The centre and Ictu are lobbying the Government to create safeguards for domestic staff working for diplomats. They want to introduce a detailed and clear application procedure for granting diplomatic visas to domestic and other household workers, such as drivers, gardeners, childminders and cooks.

This should follow best practice in other EU states, such as Belgium, Germany and Britain, where visas must include a written contract of employment signed by both parties. This visa should also stipulate that the diplomatic employer agrees to comply with an existing code of practice for protecting anybody employed in another person’s home.

Diplomats should also agree to be open for inspection by the National Employment Rights Authority, which recently began a campaign of inspections in non-diplomatic households employing domestic workers, according to the centre.

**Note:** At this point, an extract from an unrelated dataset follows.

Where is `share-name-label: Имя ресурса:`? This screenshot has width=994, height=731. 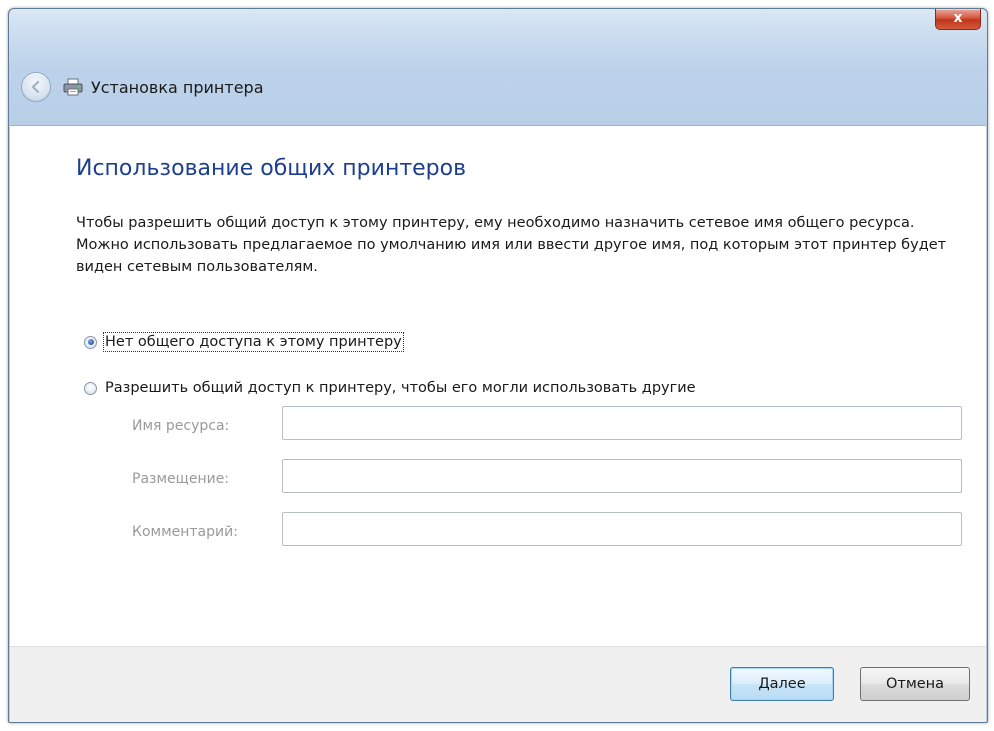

Ideally, says Aoife Smith of the migrant rights centre, any diplomat who refuses to comply with the authority would face sanction from the Minister for Foreign Affairs. “He could refuse future requests for visas for household workers for a defined period or declare a diplomat persona non grata,” says Smith, who notes this is already the practice in Austria, Germany and Britain.

In a statement the department said it “wishes to ensure that all domestic workers at embassies are treated fairly” but so far it has not agreed to implement the recommendations. Until it changes its procedures, vulnerable young women like Breda and Joan are susceptible to abuse and isolation without redress, says the centre.

Some names have been changed to protect the identity of those interviewed for this piece

What is diplomatic immunity?

Diplomatic immunity is a form of legal immunity that governments give each others’ diplomats when they work in another country. It was formalised through the Vienna Convention on Diplomatic Relations 1961, which is an international treaty ratified by 186 countries.

It gives diplomats certain privileges and immunity, including immunity from the criminal jurisdiction of the receiving state and immunity from its civil and administrative jurisdiction.

But the convention also states that it is the duty of everybody to respect the laws of the receiving state. A decision to waive immunity rests with the sending state.